Should the Oilers become a community-owned team?

I'm not sure why this comes up as part of the arena debate. Maybe Katz is perceived as the obstacle, and if there was a new ownership group more committed to hockey than profit, the arena would get built. I like the idea of a publicly-owned franchise, and it certainly works in Green Bay. I'm sure many hockey fans would chip in for a few shares each. But there's a flaw here: how would a community-owned team pony up $100 million, much less be in a position to make future financial guarantees as Katz has?

A consortium like Cal Nichols' EIG might work, where a dozen or so fairly wealthy investors would own the team. They would have the resources invest cash and commit to the future, but why would they negotiate any differently than Katz has? They would presumably be experienced businesspeople who would no more want to negotiate a bad deal for themselves than a single owner would. In other words, why would a small group of people do things any differently than a single person? Their interests are the same.

I doubt Katz would sell the team in any event, unless forced to.

Why can't we just get it done?

I hear this every afternoon on the Team 1260: just build it already. I really sympathize with this thinking, that we should not worry about getting the best possible deal, just a deal good enough to make it happen. The Seattle deal announced yesterday - quite the coincidence - involves public money but the terms are so much better for the public than what we have on the table here. Until yesterday, city council struck me as complete pushovers in this negotiation. But they showed some backbone for the first time and said no to Katz' new demands and reaffirmed the previous agreement is as far as they will go.

As soon as one party starts to say things like "we need this at any cost", you have no leverage. A fair agreement is almost impossible to negotiate if one side knows how badly the other party wants it.

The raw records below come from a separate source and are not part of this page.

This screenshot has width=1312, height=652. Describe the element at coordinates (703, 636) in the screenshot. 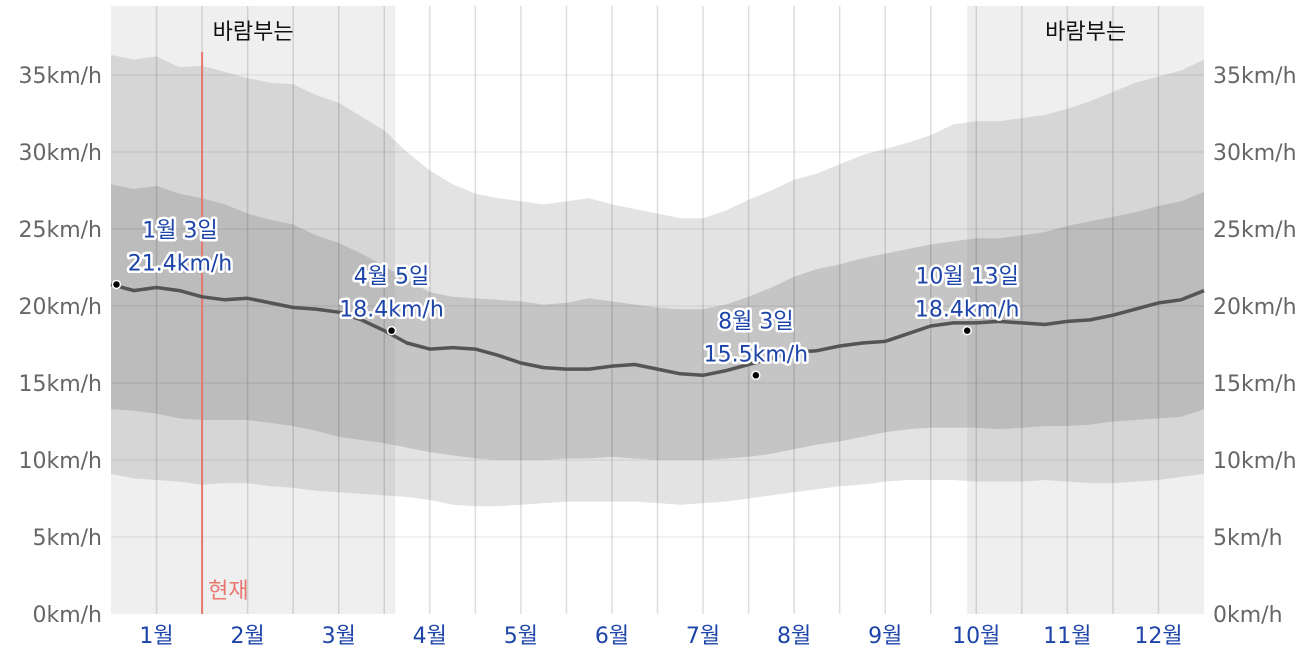

I see `month-label-7: 7월` at that location.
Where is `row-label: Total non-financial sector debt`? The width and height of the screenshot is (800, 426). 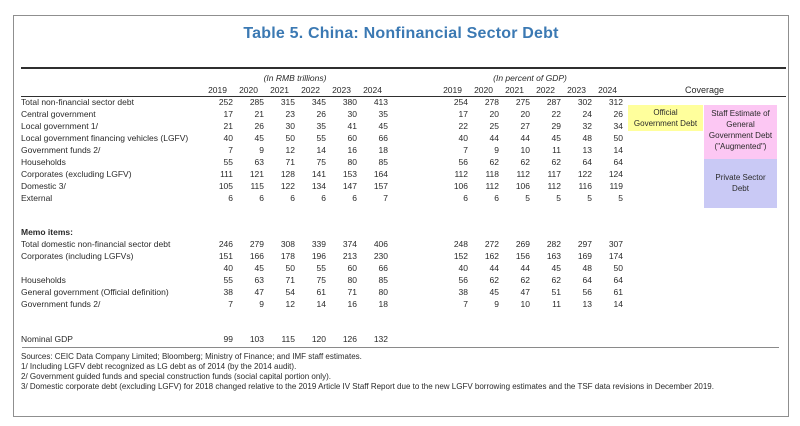
row-label: Total non-financial sector debt is located at coordinates (78, 102).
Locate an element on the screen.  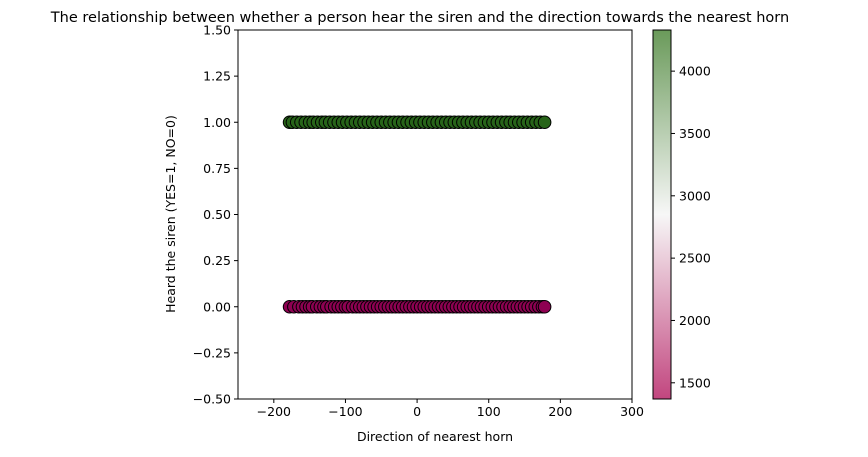
colorbar-tick-label: 2500 is located at coordinates (695, 258).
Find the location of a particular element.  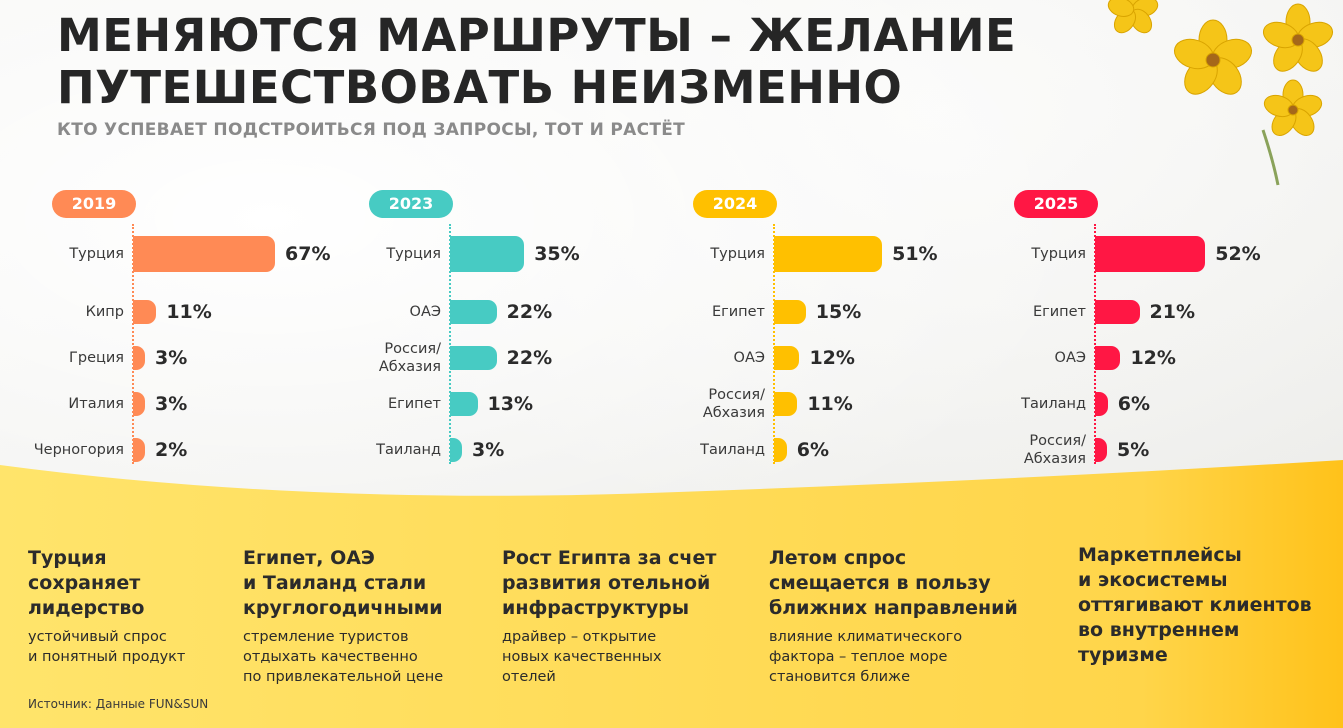

bar-value-label: 13% is located at coordinates (510, 404).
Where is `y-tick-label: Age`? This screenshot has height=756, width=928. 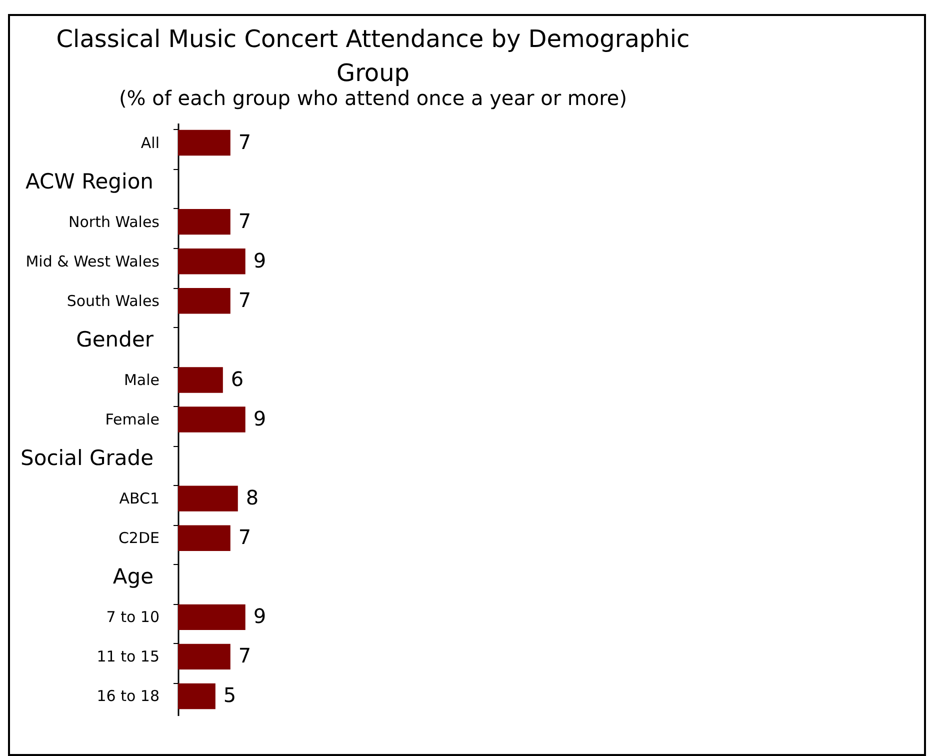 y-tick-label: Age is located at coordinates (133, 576).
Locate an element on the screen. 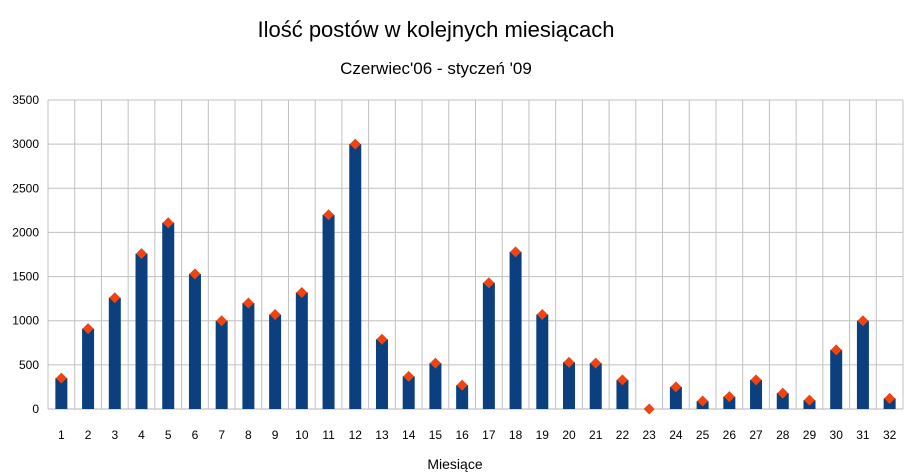 Image resolution: width=912 pixels, height=476 pixels. y-axis-ticks: 0 500 1000 1500 2000 2500 3000 3500 is located at coordinates (26, 254).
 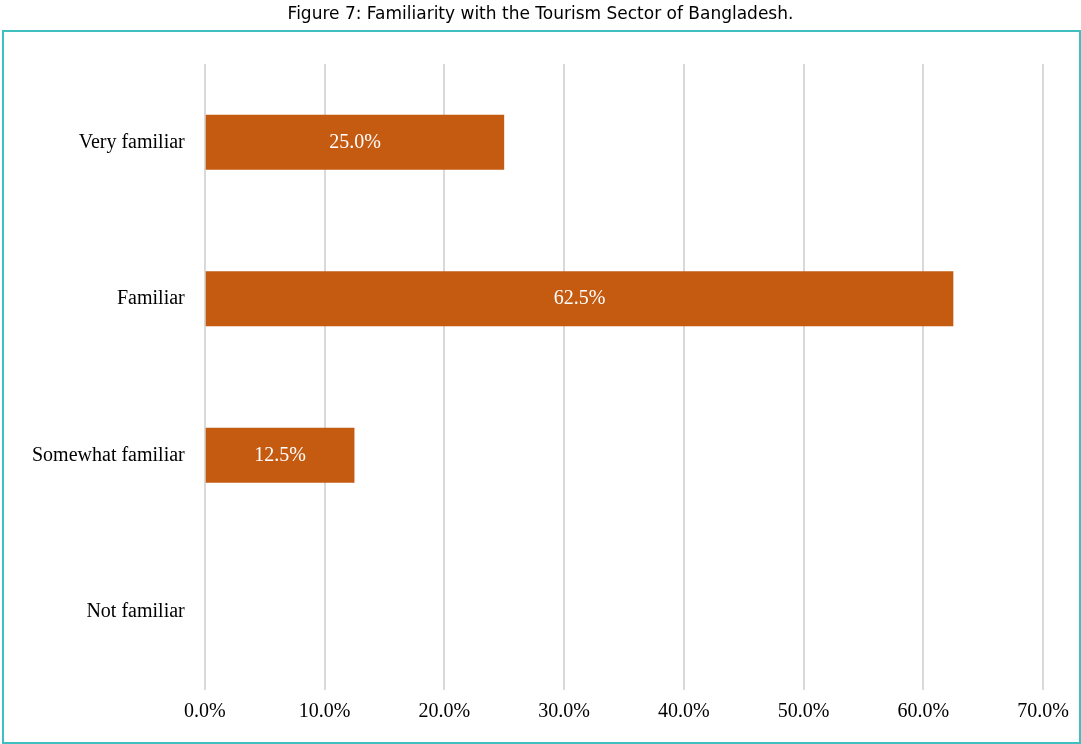 What do you see at coordinates (540, 13) in the screenshot?
I see `chart-title: Figure 7: Familiarity with the Tourism Sector of Bangladesh.` at bounding box center [540, 13].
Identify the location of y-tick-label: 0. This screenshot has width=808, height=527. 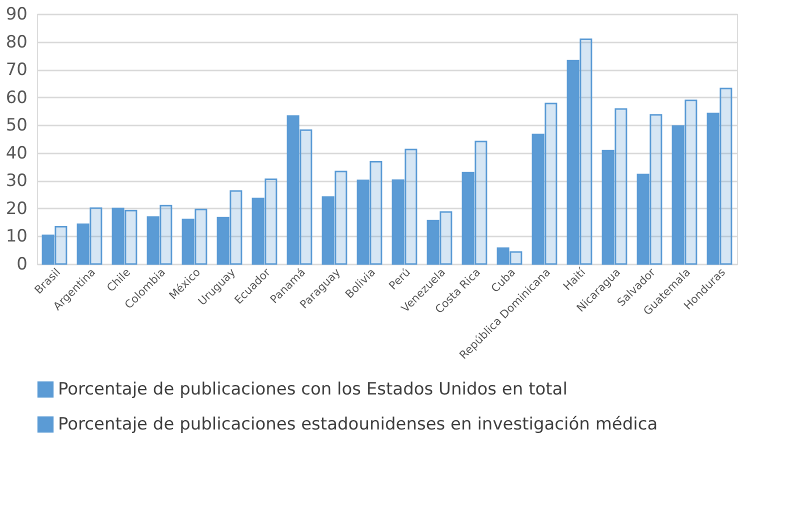
(22, 264).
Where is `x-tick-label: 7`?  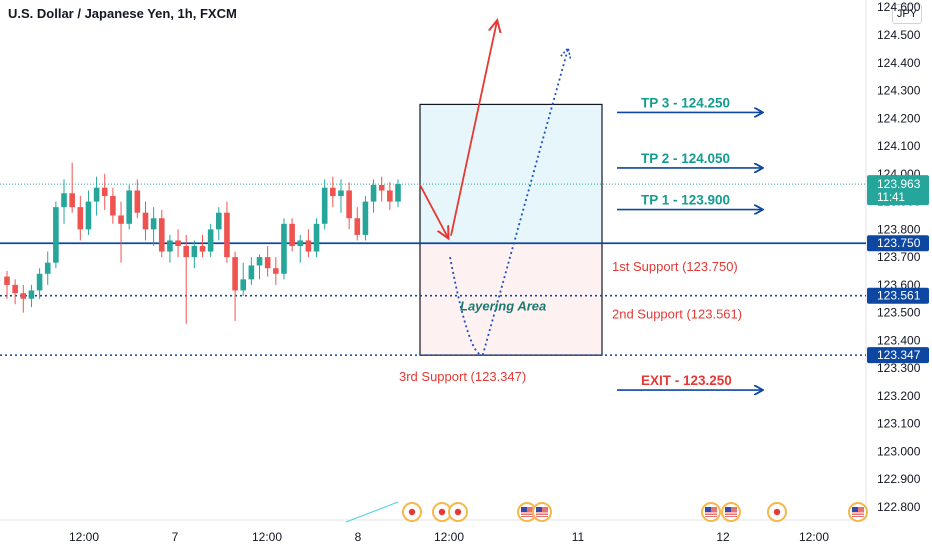
x-tick-label: 7 is located at coordinates (176, 537).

The more desperate you are, the worse a deal you get. You would not go into a job interview saying "I want this job so bad I'll take any salary," even if it were true. Same principle here. It would be a huge strategic mistake for either side to eliminate the possibility that they could walk away from the deal at any time.

What happens if the deal dies?

The Oilers have a rental agreement with Northlands for another two years. I guess they would keep playing there beyond 2014 absent a better facility and assuming the team is still in town. As a hockey venue, it is small by today's standards, and the ice quality is a problem. You would think ice would not be an issue in a cold, dry city like Edmonton, and it never used to be, but it is now. You notice it during games: passes jumping sticks, skates getting caught in ruts. This must be a solvable problem. Invest in new ice-making equipment, especially if you know you'll be there more than a couple of years. But there's really no reason NHL hockey can't continue at the old coliseum for a while. And let's not forget that this is where great things happened not too long ago. Physically the building is dated, cramped and ugly, but it has history and tradition and that should count for something. If the new arena is not built, it will be a giant missed opportunity for downtown, but we'll have saved a boatload of taxpayer cash and still have a half-decent place to watch the best hockey in the world.

Take a deep breath, Edmonton. Everything will be fine, one way or another.